Regarding the DC term in the FFT --

I have never worried about this term because usually the signals I'm concerned with contain no information at DC.

On the other hand, the DC bin DOES adhere to the strict definition of FFT, which for DC is simply the sum of all the terms in the time-domain sequence.

I actually don't see a discrepancy here.  You can shift a DC "tone" to any other frequency offset by multiplying in the time domain by x[n] = exp(j*2*pi*k/N) and in this case, the amplitude of the tone is preserved.

It's only when you are dealing with real signals that any apparent discrepancy appears.  But you can generally resolve this by decomposing a real signal into the sum of two complex signals -- for example:
cos(2*pi*t) = 0.5*(exp(j*2*pi*t) + exp(-j*2*pi*t))

I hope this makes sense!

-Brian

2014-02-16 17:44 GMT+01:00 Macy <address@hidden>:

Just as I wrote out the equation for the 'standard' hanning window what you said soaked in!

Yes, the hanning window is exactly symmetrical, but if you string a series of the built-ins along the waveform becomes NON-periodic! I think that's what the effect is.

Just like Cos(2*pi()*f*t) where 0<=t<=N-1 is NOT really symmetrical, but is periodic, so what you reccomend is that by slightly shifting the symmetrical waveform, it becomes periodic. Interesting.

Good point! thanks I'll try that new window on some waves and see what the differences are. Especially when sorting out those pesky AC mains intrusions.
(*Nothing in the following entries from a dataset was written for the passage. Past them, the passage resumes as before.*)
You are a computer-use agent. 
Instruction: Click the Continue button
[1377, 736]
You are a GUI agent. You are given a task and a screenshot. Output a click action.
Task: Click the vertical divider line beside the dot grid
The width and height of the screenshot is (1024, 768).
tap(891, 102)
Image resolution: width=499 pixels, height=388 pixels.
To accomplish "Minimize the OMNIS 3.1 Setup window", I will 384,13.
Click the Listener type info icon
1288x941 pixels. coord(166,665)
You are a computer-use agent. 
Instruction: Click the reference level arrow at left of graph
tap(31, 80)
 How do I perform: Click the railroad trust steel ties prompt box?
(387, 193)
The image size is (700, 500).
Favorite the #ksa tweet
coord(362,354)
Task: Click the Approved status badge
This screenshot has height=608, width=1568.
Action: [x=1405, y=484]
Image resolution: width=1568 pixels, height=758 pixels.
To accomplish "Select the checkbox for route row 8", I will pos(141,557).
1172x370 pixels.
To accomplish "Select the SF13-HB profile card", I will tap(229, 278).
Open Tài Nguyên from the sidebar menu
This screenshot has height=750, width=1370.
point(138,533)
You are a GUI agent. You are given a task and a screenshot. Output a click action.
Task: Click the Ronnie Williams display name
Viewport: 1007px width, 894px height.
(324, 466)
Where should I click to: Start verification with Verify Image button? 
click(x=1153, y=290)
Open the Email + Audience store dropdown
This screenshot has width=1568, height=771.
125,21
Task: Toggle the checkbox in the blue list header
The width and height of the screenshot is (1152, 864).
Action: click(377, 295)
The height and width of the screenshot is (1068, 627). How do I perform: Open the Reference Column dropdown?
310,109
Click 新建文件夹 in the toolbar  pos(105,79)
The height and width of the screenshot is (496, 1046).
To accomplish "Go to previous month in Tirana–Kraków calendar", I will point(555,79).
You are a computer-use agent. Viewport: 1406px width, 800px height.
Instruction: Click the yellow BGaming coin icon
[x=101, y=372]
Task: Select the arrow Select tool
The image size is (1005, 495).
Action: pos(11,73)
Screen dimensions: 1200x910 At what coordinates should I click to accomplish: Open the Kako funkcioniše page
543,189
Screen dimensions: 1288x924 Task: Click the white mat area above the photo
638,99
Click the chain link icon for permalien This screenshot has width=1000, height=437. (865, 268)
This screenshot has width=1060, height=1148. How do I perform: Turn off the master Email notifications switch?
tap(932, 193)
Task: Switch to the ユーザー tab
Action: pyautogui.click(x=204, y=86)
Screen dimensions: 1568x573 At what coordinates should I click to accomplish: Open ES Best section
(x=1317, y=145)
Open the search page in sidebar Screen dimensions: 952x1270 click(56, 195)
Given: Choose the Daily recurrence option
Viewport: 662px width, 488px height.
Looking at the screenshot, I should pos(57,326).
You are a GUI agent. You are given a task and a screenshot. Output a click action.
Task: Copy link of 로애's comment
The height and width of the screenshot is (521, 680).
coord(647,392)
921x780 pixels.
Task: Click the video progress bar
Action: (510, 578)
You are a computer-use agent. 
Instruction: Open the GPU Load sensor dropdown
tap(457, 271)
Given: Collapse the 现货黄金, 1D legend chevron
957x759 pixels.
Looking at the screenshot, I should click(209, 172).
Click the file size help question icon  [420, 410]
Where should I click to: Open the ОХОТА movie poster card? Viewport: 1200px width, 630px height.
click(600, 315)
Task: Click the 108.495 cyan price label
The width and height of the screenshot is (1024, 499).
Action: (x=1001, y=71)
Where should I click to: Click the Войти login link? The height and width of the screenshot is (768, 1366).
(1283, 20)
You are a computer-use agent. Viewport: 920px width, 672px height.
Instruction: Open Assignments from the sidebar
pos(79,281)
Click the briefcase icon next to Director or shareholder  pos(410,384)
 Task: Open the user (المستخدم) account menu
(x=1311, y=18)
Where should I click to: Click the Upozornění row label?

Thanks again for reinforcing that it is not always prudent to accept on blind faith 'cookbook' solutions. One should ALWAYS examine.

Regarding calibration, yes, works for AC tones, but shift a bit of DC in there and you're off by that sqrt(2) term.

Do you know of any advantage of leaving in that 'error'?  after all, could be put in both the fft and the ifft. Oops, forgot, octave is a clone of MatLab and therefore MUST follow Matlab's conventions.

--- address@hidden wrote:

From: Brian Kaczynski <address@hidden>
To: Macy <address@hidden>
Cc: octave <address@hidden>
Subject: Re: How do YOU handle this disparity in fft?
Date: Sat, 15 Feb 2014 16:19:25 +0100

As an ADC designer, I recommend a slight modification to the Hanning
window.  It even works well for sigma-delta ADC sequences.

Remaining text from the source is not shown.